Второе обстоятельство представляется самоочевидным. Оба государства опирались на огромную, сложную, многослойную структуру управления, включавшую правовой, административный, экономический секторы управления, а также систему безопасности. Их задача состояла в том, чтобы трансформировать политику в реальные действия, в рамках которых каждый элемент функционировал автономно. Хотя многое из того, что делалось, в конце концов зависело от принятых политических решений и идеологических установок, спущенных сверху из центра, промежуточные и периферические звенья административной машины должны были сначала интерпретировать эти инструкции, чтобы затем преобразовать их в правовую, социальную и экономическую реальность. При этом существовали огромный простор для субъективизма, возможности для импровизаций, юридических споров и даже для сознательного проявления нелояльности. Подробные данные о выполнении пятилетних планов в 1930-х годах свидетельствуют о том, что во многих случаях местным руководителям не удалось бы достичь намеченных центром целей, если бы они не подкупали, нарушая закон, рабочих, не изыскивали дополнительные неофициальные поставки либо не фальсифицировали статистические показатели в отчетах59
. Вряд ли можно предполагать, что тот или иной диктатор был бы способен непосредственно контролировать ход формирования всей политики или лично следить за ее исполнением. Избежать этих естественных ограничений было почти невозможно даже в случае с Советским Союзом, где существовала разветвленная сеть контрольных комиссий, в задачу которых входила проверка показателей выполнения планов60. В этом отношении оба диктаторских государства не отличались от любого другого крупного современного государства. Конкуренция между отдельными ведомствами, споры по политическим вопросам, пропасть между планами центра и возможностями их реализации на местах, определенная независимость в принятии решений со стороны руководителей, находящихся вдали от центров власти – все это в большей или меньшей степени относится к тривиальным реалиям любого современного государства и в равной степени справедливо как в отношении Америки эпохи Рузвельта, так и Германии эпохи гитлеровской диктатуры.
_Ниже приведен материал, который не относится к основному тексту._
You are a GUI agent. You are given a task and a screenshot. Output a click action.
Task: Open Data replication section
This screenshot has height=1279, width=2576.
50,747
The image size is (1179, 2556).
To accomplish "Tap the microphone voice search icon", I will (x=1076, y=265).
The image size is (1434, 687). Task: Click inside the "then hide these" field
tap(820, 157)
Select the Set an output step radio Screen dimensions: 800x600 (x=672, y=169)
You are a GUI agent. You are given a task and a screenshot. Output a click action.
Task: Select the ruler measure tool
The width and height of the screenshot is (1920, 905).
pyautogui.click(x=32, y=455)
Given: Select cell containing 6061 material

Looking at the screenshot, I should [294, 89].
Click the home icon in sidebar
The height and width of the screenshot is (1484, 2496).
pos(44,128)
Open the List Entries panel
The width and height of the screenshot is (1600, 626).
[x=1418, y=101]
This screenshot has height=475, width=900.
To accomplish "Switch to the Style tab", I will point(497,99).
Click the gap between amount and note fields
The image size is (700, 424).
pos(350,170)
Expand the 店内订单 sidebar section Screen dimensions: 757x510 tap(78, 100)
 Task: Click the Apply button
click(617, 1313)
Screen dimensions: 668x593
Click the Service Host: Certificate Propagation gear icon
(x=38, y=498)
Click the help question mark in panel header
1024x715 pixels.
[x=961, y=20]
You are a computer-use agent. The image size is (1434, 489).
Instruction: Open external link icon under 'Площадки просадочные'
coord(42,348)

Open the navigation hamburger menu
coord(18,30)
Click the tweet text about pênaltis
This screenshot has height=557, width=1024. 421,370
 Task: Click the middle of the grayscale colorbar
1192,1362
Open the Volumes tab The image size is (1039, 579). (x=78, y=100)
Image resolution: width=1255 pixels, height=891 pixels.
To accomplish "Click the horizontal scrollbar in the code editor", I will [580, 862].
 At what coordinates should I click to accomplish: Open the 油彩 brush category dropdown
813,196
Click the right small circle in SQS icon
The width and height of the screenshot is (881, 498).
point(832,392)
Практические детали функционирования режимов мало чем могут помочь при определении степени власти, которой пользовались наши тираны, но они позволяют понять, почему реализация одних направлений политики оказалась настолько более трудновыполнимой по сравнению с другими.Одно из обстоятельств, представляющихся более важным при обосновании идеи «слабой диктатуры», заключается в противоречии между централизующими тенденциями диктаторской власти и фактической реальностью, возникающей вследствие широкомасштабного делегирования полномочий. Но к этой конструкции следует подходить с осторожностью. Делегирование полномочий было очевидной неизбежностью, но это отнюдь не означало непременного ослабления личной власти Гитлера или Сталина даже если это обстоятельство заведомо компрометировало их как прямых носителей высшей исполнительной власти. «Сталин не работал в одиночестве, – напоминал Молотов в одном из интервью. – Он собрал вокруг себя довольно сильную группу»61
. Примечательной чертой каждой из систем было то, что диктаторы нуждались в небольшом круге преданных им коллег и подчиненных, которые должны были составить руководящее ядро, в рамках которого они бесспорно доминировали. «Многие из них были очень способными людьми, – продолжал Молотов, – но на вершине пирамиды Сталин был один»62. Ближний круг оставался на удивление постоянным на протяжении всей жизни обоих диктаторов, хотя баланс власти среди их приближенных и степень их близости к диктатору отнюдь не отличались такой стабильностью. Внутри правящих клик в ближайшем окружении обеих диктатур шла невидимая борьба за должности и продвижение по службе, которая по своей алчности была сравнима с тем, что происходило при дворе Людовика XIV.